**Your assignment**
From the records below, please repeat exactly the line that has "This screenshot has width=1066, height=470.", the line that has "Click the purple layers ABC class icon", and every line between them, and nothing else.

Stored items from a collection
========================

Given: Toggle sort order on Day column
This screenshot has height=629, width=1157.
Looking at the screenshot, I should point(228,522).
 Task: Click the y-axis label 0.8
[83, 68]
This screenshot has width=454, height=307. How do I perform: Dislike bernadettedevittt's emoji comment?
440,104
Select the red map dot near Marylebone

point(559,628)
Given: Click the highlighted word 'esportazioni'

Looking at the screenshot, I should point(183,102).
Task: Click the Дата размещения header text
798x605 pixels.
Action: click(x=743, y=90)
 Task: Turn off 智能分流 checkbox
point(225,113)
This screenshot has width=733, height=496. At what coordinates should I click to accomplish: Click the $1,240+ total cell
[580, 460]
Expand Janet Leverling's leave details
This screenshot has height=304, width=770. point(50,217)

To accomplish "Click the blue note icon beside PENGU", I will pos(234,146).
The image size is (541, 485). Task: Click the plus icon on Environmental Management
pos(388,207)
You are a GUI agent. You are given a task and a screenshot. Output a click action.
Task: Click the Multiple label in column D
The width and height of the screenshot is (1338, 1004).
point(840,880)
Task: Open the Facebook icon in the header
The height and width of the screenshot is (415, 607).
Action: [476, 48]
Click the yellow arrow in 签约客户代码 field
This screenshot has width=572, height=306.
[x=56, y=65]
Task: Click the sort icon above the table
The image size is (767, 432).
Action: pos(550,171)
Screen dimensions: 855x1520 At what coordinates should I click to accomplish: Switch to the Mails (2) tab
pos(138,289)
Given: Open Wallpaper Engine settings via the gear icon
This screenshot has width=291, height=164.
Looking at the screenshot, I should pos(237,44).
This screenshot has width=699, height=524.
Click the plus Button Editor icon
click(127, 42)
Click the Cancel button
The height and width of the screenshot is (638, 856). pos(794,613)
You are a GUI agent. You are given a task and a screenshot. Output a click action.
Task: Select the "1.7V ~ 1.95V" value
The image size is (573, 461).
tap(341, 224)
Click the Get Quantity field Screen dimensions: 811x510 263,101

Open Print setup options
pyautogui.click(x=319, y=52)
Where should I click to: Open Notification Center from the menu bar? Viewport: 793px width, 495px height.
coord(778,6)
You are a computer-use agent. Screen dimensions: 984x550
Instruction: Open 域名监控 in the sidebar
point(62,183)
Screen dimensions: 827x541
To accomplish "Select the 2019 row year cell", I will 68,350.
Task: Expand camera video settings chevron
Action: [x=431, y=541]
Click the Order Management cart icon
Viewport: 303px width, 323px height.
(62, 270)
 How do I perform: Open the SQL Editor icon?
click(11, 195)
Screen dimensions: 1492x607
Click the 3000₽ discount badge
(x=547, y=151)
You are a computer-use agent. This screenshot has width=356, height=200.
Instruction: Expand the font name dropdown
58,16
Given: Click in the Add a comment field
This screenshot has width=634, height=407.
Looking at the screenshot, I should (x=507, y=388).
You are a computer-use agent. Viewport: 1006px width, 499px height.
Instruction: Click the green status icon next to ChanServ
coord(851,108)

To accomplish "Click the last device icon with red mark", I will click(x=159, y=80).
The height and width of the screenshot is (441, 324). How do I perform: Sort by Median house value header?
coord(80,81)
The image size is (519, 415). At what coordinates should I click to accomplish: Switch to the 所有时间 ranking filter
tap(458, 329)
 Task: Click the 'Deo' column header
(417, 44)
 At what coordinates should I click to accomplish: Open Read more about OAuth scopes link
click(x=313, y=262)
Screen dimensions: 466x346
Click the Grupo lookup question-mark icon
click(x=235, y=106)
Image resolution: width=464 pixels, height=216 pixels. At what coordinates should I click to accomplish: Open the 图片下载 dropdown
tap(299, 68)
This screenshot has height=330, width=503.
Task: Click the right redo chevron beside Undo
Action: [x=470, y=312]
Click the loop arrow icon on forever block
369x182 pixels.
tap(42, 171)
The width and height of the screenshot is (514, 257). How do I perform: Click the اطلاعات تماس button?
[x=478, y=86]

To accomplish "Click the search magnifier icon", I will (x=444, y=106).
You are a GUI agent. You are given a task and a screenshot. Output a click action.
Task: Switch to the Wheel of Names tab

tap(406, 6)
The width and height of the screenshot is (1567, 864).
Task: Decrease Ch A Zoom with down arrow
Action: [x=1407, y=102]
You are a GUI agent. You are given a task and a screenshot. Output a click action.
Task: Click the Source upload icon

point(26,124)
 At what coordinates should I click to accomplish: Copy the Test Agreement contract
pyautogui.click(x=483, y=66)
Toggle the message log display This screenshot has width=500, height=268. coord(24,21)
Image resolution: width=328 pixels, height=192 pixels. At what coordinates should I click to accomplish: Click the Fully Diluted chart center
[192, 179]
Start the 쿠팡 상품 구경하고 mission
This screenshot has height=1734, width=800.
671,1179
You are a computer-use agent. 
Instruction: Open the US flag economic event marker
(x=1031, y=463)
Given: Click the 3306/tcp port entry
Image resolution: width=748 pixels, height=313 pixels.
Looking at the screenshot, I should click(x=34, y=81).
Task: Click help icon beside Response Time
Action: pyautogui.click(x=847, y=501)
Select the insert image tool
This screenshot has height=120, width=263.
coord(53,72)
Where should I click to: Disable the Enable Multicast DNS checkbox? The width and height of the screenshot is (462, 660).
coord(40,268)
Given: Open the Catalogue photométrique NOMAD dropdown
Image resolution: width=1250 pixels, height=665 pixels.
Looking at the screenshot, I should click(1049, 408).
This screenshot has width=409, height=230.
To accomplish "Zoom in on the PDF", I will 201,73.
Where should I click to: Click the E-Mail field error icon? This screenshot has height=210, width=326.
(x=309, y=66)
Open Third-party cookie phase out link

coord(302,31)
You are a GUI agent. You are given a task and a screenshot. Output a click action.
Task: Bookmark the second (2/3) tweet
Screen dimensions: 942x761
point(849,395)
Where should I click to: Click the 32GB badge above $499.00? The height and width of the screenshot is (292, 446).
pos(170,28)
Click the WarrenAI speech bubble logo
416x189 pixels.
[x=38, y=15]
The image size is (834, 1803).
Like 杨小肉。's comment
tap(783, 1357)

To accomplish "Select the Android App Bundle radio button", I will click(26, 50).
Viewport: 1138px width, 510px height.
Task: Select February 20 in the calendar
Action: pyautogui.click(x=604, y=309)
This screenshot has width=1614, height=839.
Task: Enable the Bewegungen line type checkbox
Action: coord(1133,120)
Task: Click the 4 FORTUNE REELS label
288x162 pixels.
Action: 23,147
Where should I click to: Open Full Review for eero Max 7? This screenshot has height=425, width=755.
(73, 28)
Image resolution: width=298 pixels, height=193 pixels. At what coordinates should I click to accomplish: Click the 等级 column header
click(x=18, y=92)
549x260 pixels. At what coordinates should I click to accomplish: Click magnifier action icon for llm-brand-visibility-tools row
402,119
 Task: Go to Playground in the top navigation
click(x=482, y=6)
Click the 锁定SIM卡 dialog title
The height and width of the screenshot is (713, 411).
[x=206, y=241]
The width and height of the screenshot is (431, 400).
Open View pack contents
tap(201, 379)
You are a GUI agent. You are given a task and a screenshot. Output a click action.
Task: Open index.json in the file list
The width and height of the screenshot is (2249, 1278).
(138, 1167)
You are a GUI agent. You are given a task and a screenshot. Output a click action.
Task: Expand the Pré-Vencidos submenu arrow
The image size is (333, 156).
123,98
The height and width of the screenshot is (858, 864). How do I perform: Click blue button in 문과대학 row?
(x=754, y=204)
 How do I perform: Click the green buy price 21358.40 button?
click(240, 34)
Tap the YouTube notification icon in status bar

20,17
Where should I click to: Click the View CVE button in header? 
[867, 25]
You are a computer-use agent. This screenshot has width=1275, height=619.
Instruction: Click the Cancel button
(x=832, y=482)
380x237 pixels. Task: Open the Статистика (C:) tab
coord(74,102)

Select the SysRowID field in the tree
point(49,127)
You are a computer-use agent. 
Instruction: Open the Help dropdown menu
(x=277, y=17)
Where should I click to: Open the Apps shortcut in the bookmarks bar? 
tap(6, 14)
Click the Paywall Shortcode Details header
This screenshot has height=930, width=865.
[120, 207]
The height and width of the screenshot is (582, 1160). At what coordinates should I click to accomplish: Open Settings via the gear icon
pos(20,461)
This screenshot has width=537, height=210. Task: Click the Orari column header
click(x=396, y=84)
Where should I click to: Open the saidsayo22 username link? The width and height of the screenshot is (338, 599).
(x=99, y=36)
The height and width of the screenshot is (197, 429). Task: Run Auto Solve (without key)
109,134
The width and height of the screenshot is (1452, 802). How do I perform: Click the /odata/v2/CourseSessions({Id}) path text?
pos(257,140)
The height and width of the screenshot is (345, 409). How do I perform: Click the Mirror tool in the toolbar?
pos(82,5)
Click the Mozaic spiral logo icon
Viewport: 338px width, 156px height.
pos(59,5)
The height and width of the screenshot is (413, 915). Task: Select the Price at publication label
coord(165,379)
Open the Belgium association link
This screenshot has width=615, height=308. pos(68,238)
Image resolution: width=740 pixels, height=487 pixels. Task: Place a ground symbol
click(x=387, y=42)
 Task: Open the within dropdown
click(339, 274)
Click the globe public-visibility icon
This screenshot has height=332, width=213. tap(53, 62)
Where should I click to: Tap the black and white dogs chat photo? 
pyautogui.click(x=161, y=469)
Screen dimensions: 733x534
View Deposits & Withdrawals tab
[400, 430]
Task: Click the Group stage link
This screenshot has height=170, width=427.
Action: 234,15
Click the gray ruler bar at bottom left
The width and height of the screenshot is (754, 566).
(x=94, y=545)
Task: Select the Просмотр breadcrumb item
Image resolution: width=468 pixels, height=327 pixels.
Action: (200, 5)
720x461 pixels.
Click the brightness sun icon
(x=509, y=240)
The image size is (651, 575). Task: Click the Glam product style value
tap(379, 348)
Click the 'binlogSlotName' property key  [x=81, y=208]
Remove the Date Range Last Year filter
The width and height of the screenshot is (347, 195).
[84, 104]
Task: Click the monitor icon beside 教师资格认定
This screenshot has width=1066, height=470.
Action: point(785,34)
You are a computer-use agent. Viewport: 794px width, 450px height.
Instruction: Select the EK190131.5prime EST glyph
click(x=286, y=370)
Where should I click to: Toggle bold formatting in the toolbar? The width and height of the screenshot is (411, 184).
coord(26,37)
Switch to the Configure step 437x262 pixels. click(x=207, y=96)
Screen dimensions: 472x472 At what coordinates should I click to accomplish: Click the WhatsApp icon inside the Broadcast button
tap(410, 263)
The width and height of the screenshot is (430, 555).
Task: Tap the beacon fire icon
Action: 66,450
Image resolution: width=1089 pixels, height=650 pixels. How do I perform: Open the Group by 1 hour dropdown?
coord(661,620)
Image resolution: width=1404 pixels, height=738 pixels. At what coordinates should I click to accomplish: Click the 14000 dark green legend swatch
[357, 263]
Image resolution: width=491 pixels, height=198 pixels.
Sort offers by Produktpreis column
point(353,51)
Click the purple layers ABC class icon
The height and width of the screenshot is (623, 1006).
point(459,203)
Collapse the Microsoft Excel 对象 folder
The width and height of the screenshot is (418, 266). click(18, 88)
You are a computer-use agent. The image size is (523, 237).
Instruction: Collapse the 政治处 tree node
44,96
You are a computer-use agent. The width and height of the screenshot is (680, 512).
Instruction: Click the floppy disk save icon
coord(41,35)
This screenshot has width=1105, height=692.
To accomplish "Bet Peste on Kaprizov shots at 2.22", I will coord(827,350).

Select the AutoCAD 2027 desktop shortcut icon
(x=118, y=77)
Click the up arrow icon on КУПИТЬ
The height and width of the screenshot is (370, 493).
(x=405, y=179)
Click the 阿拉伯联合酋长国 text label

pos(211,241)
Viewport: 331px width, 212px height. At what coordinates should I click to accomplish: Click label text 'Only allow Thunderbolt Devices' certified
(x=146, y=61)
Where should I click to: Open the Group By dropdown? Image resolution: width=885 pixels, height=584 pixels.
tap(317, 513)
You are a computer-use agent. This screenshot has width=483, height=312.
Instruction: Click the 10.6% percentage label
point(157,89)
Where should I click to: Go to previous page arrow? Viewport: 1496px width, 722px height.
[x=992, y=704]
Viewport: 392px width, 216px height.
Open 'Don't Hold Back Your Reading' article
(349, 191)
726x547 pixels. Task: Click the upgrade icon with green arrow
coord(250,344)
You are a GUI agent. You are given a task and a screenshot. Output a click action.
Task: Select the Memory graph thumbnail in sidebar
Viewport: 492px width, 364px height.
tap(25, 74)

========================

**Reply**
This screenshot has width=1066, height=470.
Action: point(785,34)
You are a computer-use agent. Viewport: 794px width, 450px height.
Instruction: Select the EK190131.5prime EST glyph
click(x=286, y=370)
Where should I click to: Toggle bold formatting in the toolbar? The width and height of the screenshot is (411, 184).
coord(26,37)
Switch to the Configure step 437x262 pixels. click(x=207, y=96)
Screen dimensions: 472x472 At what coordinates should I click to accomplish: Click the WhatsApp icon inside the Broadcast button
tap(410, 263)
The width and height of the screenshot is (430, 555).
Task: Tap the beacon fire icon
Action: 66,450
Image resolution: width=1089 pixels, height=650 pixels. How do I perform: Open the Group by 1 hour dropdown?
coord(661,620)
Image resolution: width=1404 pixels, height=738 pixels. At what coordinates should I click to accomplish: Click the 14000 dark green legend swatch
[357, 263]
Image resolution: width=491 pixels, height=198 pixels.
Sort offers by Produktpreis column
point(353,51)
Click the purple layers ABC class icon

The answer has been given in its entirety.